Problem statement
Can you repeat each of the records below word for word, leaving out the pictures?

Exercise materials
^^^^
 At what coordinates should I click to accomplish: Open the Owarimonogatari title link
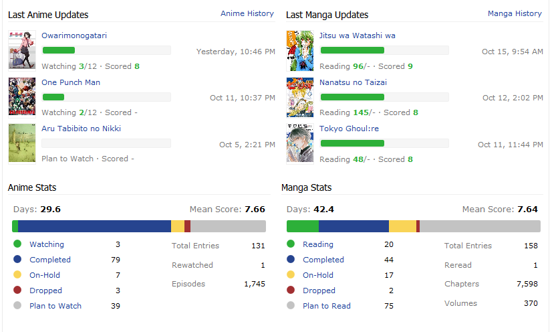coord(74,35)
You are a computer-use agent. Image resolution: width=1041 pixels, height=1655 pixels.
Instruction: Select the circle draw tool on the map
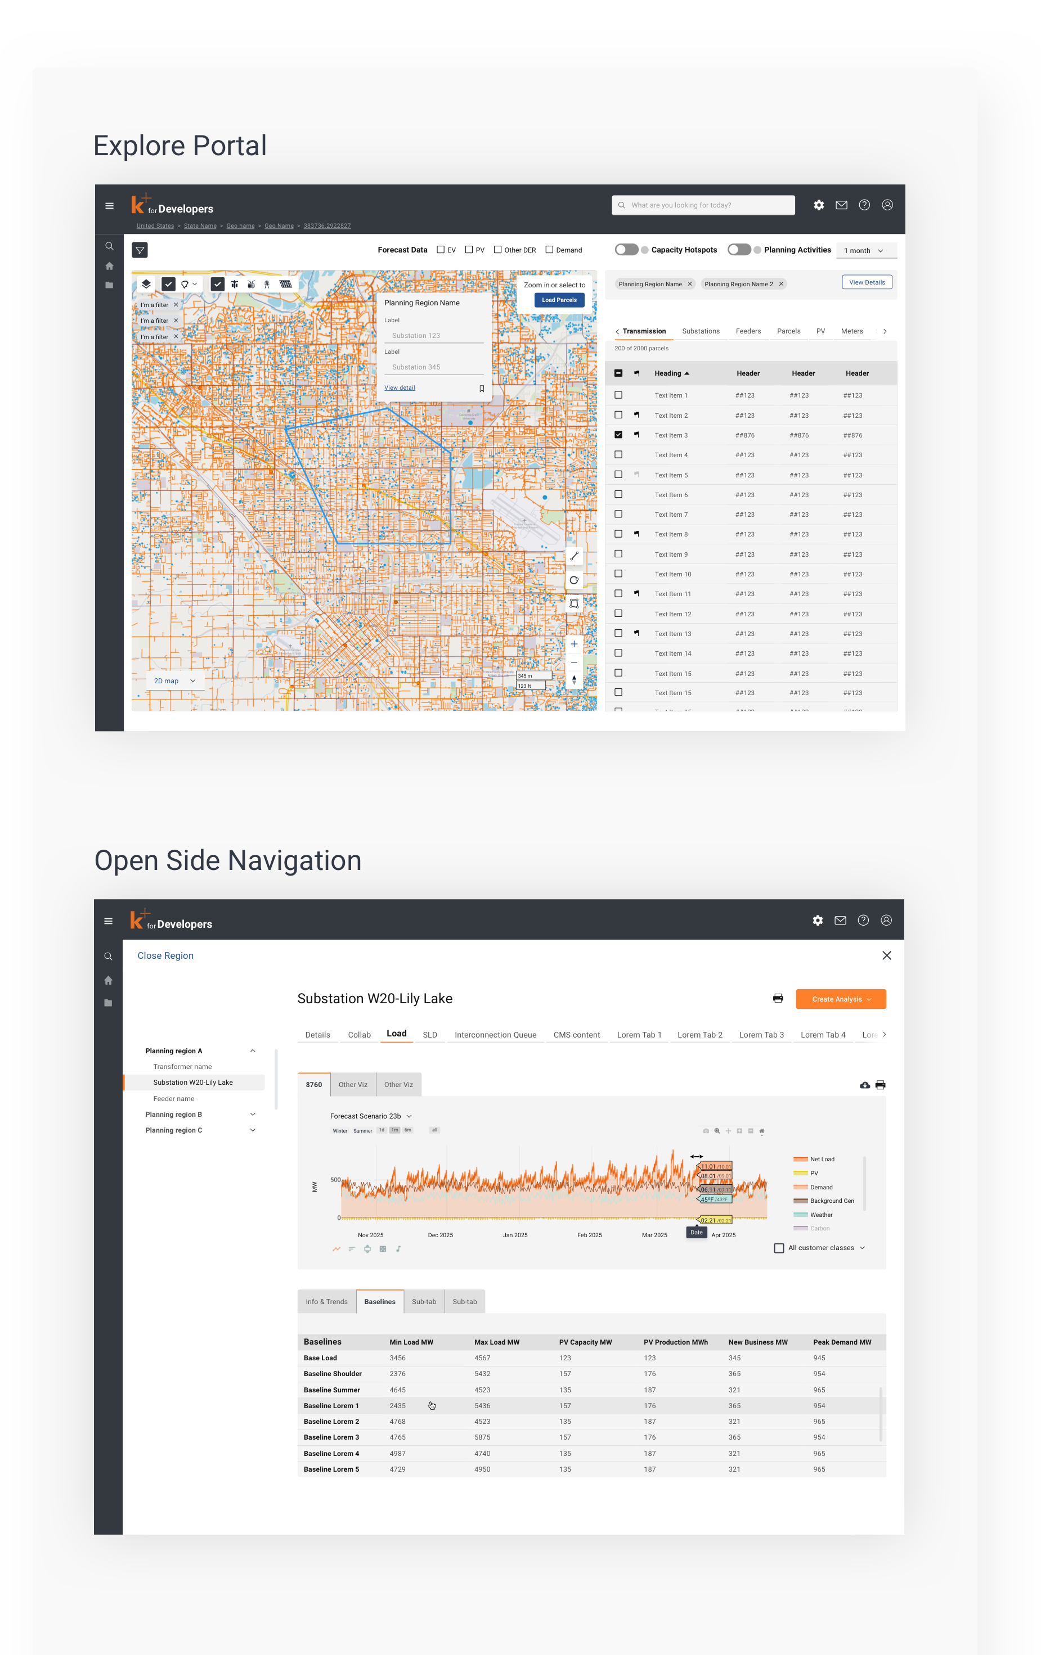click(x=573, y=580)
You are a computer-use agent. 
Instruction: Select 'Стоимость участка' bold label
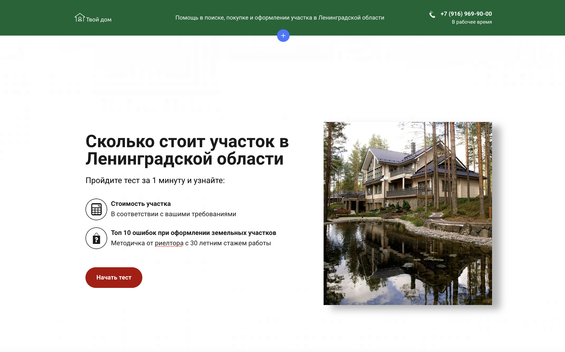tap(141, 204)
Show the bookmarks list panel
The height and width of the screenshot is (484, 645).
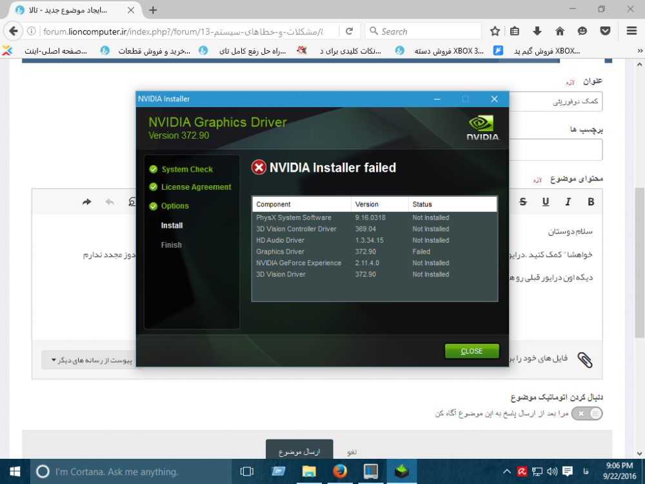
^^^^
Worked answer
 At what coordinates should I click to accomplish: Open the Owarimonogatari title link
coord(74,35)
You are a computer-use agent. Image resolution: width=1041 pixels, height=1655 pixels.
Instruction: Select the circle draw tool on the map
click(x=573, y=580)
You are a computer-use agent. 
Instruction: Select 'Стоимость участка' bold label
tap(141, 204)
Show the bookmarks list panel
The height and width of the screenshot is (484, 645).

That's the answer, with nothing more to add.